Respekt ist Grundlage für Demokratie
Dazu passt, dass sich die SPD-Fraktion zur diesjährigen Preisübergabe jemanden eingeladen hat, der junge Menschen für Politik begeistert: den SPD-Vorsitzenden Martin Schulz. Seit seiner Nominierung zum Kanzlerkandidaten sind tausende Menschen der SPD beigetreten, die Mehrzahl ist jünger als 35. Am Mittwochabend ist der SPD-Fraktionssaal bis auf den letzten Platz besetzt. „Noch nie war das Interesse an unserem Frühjahrsempfang so groß“, sagt SPD-Fraktionschef Thomas Oppermann in seiner Begrüßung. Er sieht es als gutes Zeichen – für die SPD, aber auch für die Demokratie. „Es war lange nicht mehr so wichtig wie heute, junge Menschen zu ermuntern, sich für die Demokratie einzusetzen.“
Bei der anschließenden Talk-Runde mit Martin Schulz und der Autorin und Journalistin Sineb El Masrar geht es vor allem um Respekt. „Respekt steht am Anfang einer jeden offenen und toleranten Gesellschaft“, sagt Martin Schulz. Und es sei die Aufgabe aller, dafür zu sorgen, dass der vom Grundgesetz garantierte Respekt in der Realität gelebt würde.

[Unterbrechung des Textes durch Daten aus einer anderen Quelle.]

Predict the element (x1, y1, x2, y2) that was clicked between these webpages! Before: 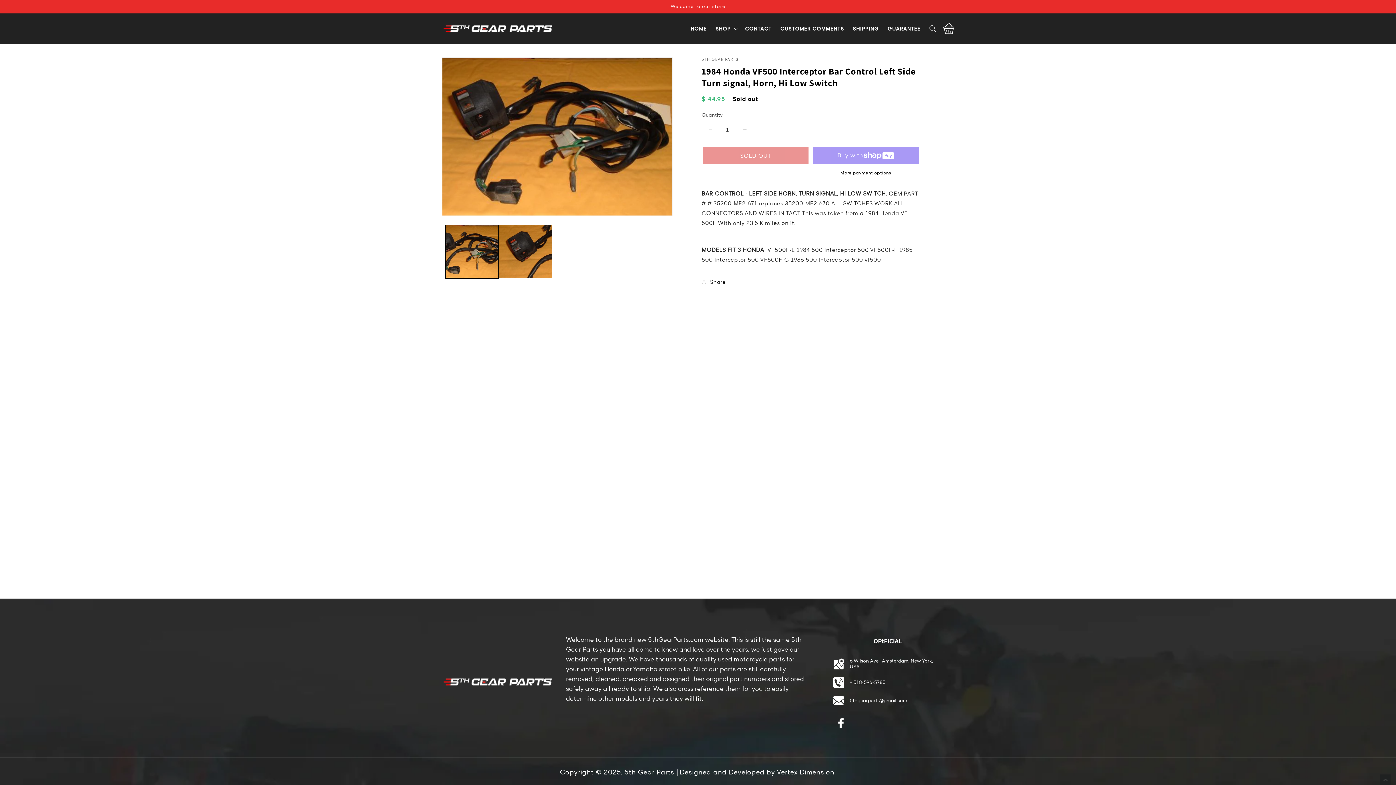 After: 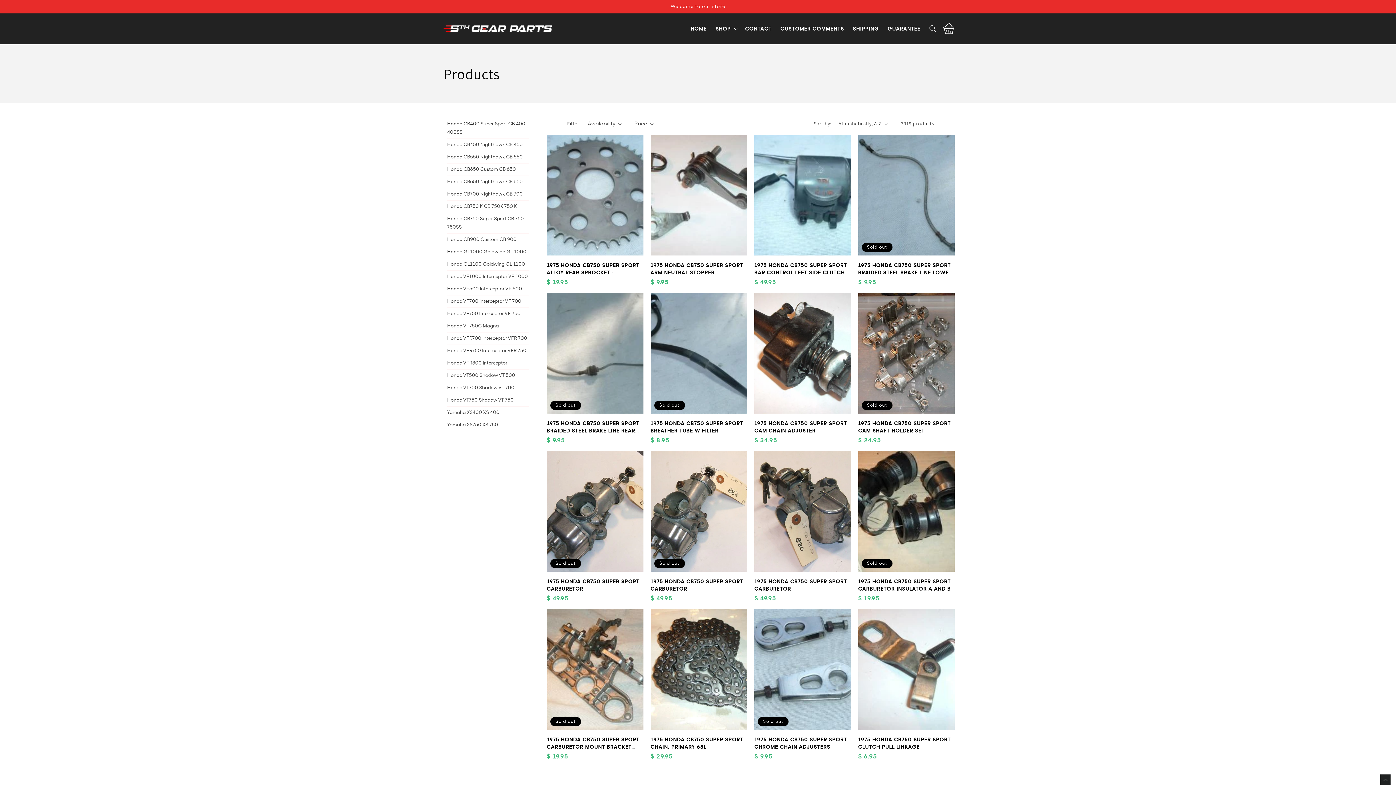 Action: label: SHOP bbox: (715, 25, 731, 32)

Junge Menschen stärken gegen Populisten
Sineb El Masrar spannte den Bogen zu Otto Wels und seiner Rede, die daran erinnere, dass Demokratie niemals sicher sei, sondern immer wieder verteidigt werden müsse. „Wir müssen junge Menschen mit dem nötigen Rüstzeug ausstatten, damit sie den Leuten mit vermeintlich einfachen Lösungen nicht auf den Leim gehen.“
Dass der Otto-Wels-Preis seinen Beitrag dazu leistet, belegen die 33 Einsendungen aus dem ganzen Bundesgebiet, aus denen die Jury vier Preisträger ausgewählt hat. Jugendliche und junge Erwachse im Alter von 16 bis 20 Jahren waren aufgerufen, sich unter dem Motto „Miteinander statt Ausgrenzung“ zu beteiligen. Wie können wir den sozialen Zusammenhalt stärken? Wie reagieren wir auf Hetze und Fake-News in den sozialen Netzwerken? Warum ist Respekt für unser Zusammenleben so wichtig? Auf diese Fragen geben die Jugendlichen Antworten in Form von Essays, Reden, Videos, Plakate, Illustrationen und Präsentationen.
Für das offene Europa auf die Straße
Den ersten Preis bekam die 16-jährige Schülerin Ines Sadki aus Rheinland-Pfalz. Auf einem detailreichen Plakat zeigt sie Menschen, die aufgrund von Krieg, Zerstörung und Bedrohung aus ihrer Heimat fliehen mussten. Ihnen gegenüber stellt sie das friedliche Zusammenleben der Menschen in Deutschland.
Sie und die anderen Teilnehmerinnen und Teilnehmer stehen für eine Jugend, die sich einbringen und engagieren will. Und sie sind damit ein ganzes Stück weiter als es viele Ältere heute sind. Martin Schulz erinnerte daran, dass es vor allem die jungen Menschen seien, die derzeit für Europa auf die Straße gingen. „Sie wollen sich das offene, tolerante und respektvolle Europa nicht nehmen lassen.“ Ganz im Sinne von Otto Wels.